On iOS, Safari uses a multi-process architecture. However, it does so with a proprietary mechanism that is not available to third-party applications unless they use Safari’s WebKit engine. To support third-party browser engines, iOS should provide a mechanism to create and efficiently communicate with isolated child processes.
Some basic requirements:
- The number of child processes and their duration are dictated by user browsing behavior and should not be fixed outside of reasonable device constraints.
- The child process should be configurable with tightly controlled privileges while permitting inter-process communication using messaging and shared memory.
- The parent process must be able to establish shared memory mappings with child processes and vice versa. Child processes must be able to communicate with each other in the same way.
- Access to shared memory regions should be configurable as read/write or read-only per region.
- For optimal security, child processes’ entitlements/privileges should be configured independently from the parent process and the parent process should be able to create child processes of different types using different executables.
- Child processes should be able to load libraries from the bundle that are shared with the parent process.

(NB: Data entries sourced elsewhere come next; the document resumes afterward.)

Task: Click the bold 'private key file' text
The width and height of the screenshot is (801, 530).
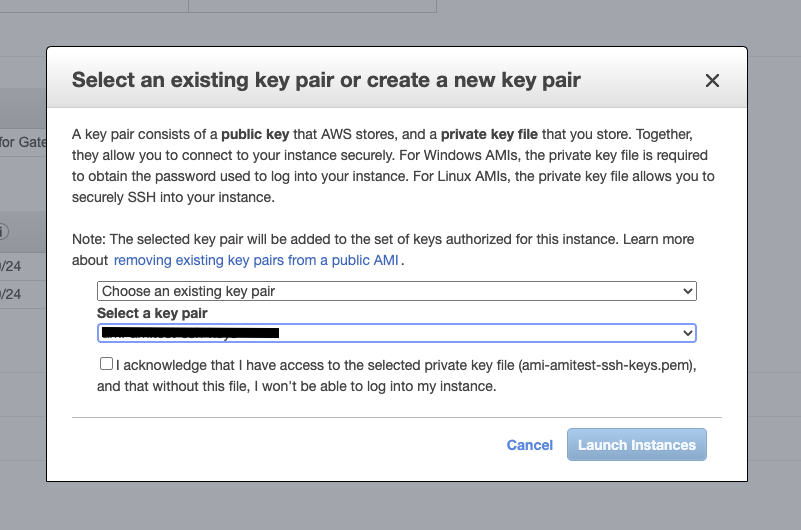Action: [500, 133]
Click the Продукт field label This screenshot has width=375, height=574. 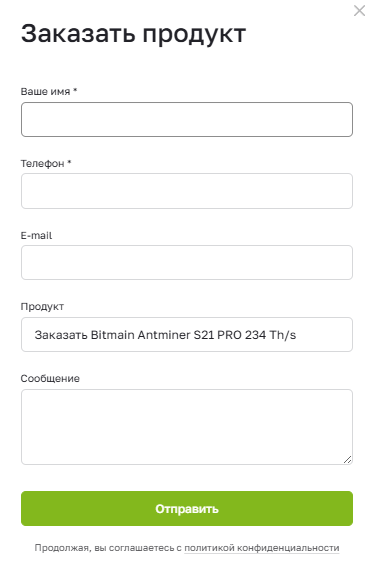42,307
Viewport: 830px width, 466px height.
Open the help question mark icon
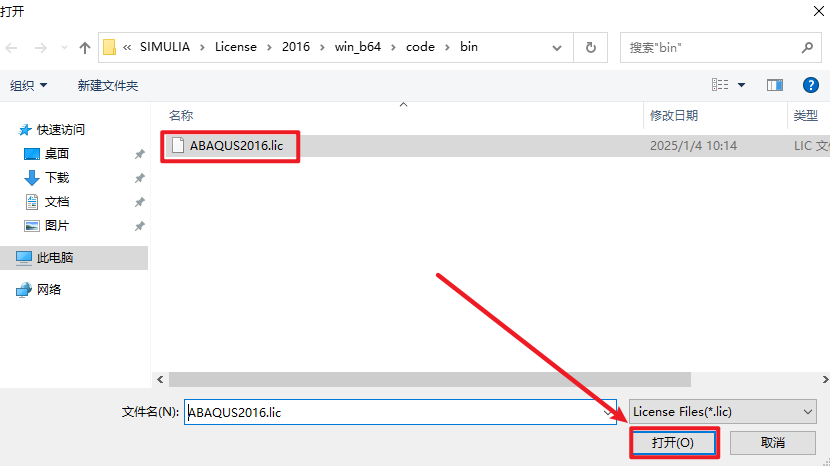coord(811,85)
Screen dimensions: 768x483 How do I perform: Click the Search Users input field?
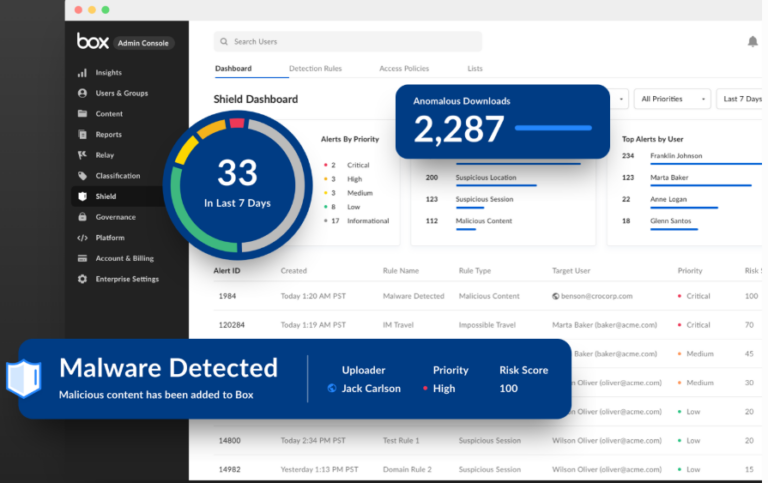348,42
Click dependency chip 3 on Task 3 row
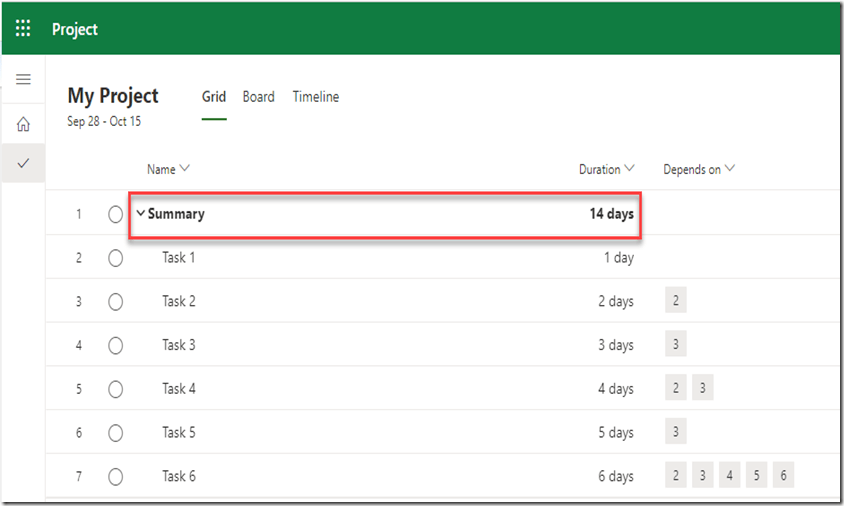 675,345
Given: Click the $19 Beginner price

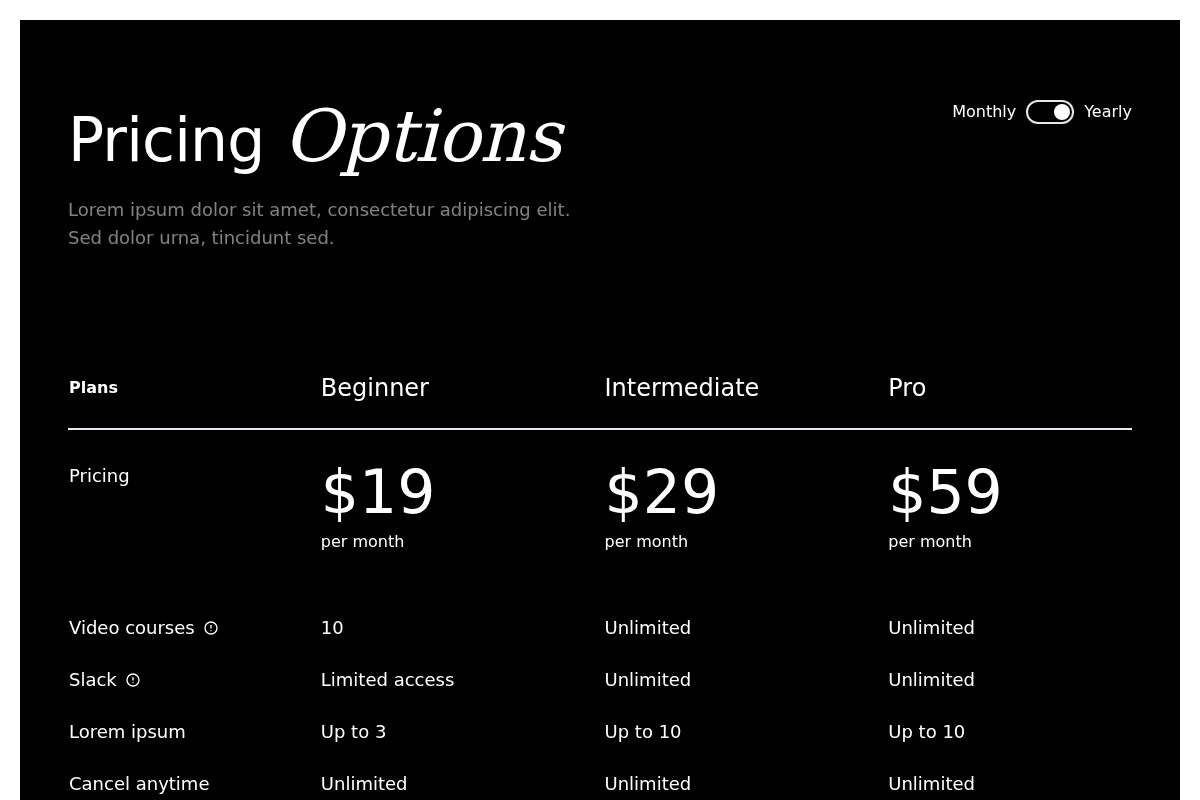Looking at the screenshot, I should pos(377,493).
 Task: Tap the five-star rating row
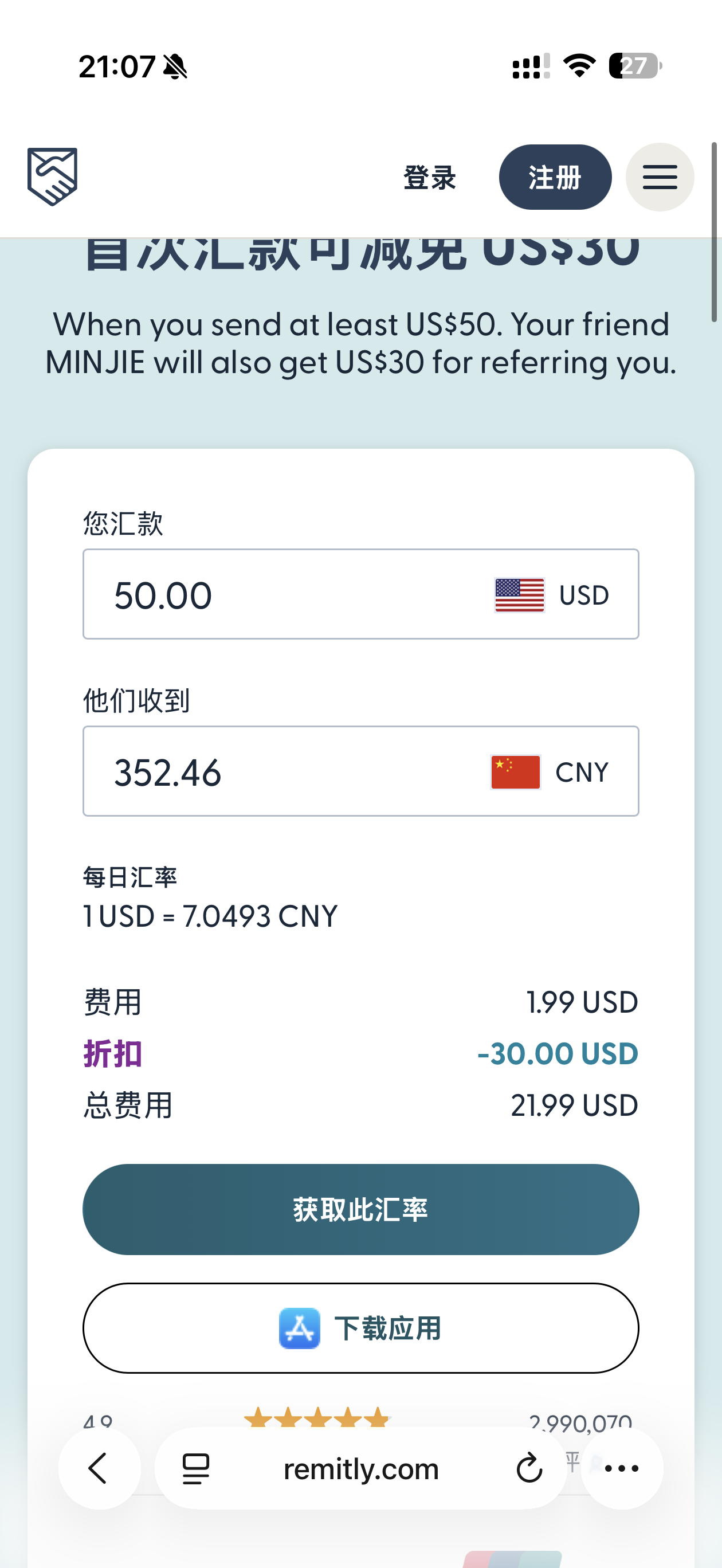coord(316,1418)
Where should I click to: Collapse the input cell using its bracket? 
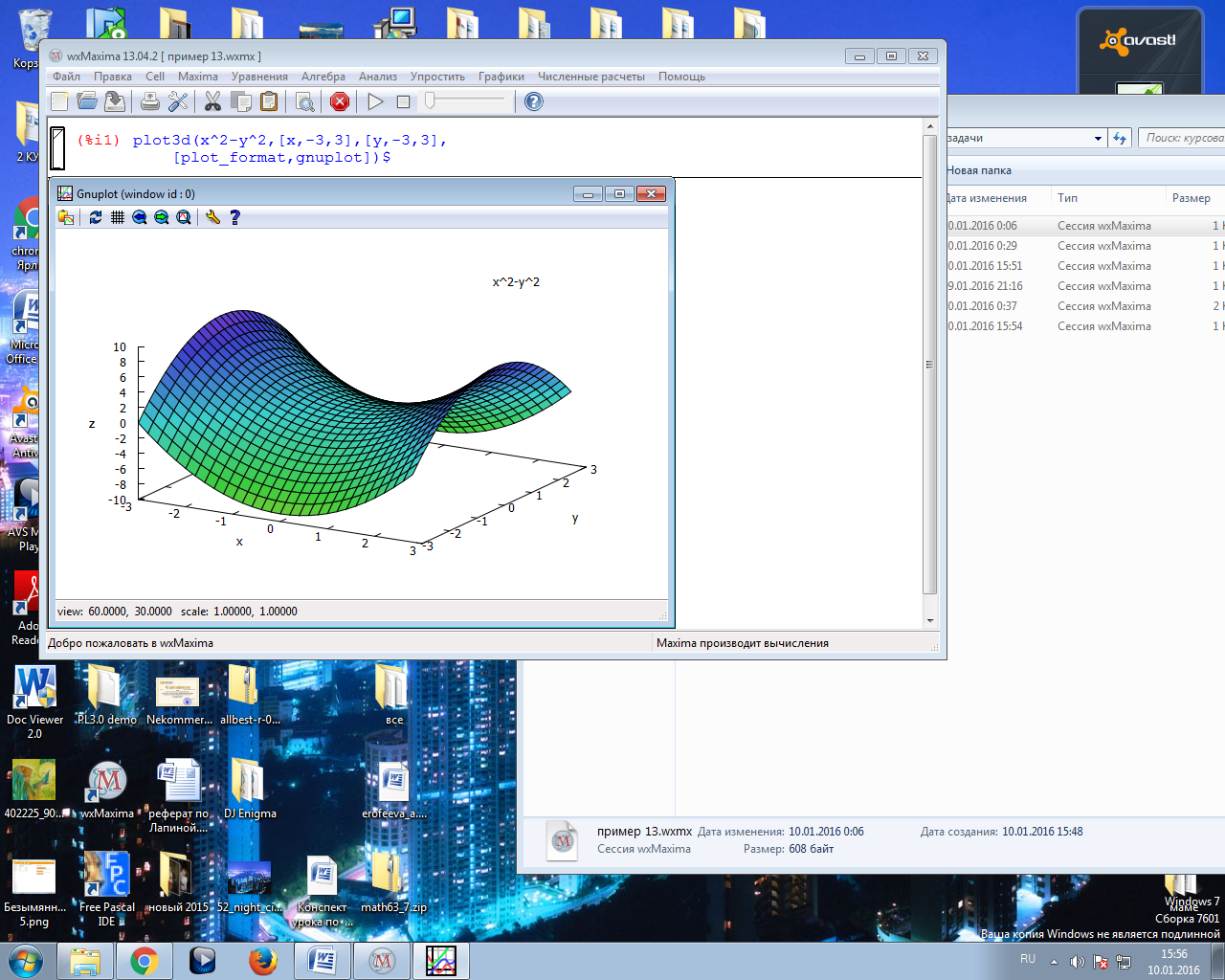(57, 148)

- To support isolating GPU access to a GPU process, child processes should be able to use Metal or OpenGL (when configured as such) to render into an IOSurface. Child processes should be able to share IOSurfaces across processes.
Firefox uses a shared codebase across different operating systems with platform-specific adapters for functionality like process management. Some quirks may be inevitable, but it’s important that the interface and behavior be broadly similar to other platforms like macOS and Android so as to avoid systematically breaking assumptions in overall browser architecture and platform-specific code. Something shaped like posix_spawn would be a reasonable starting point.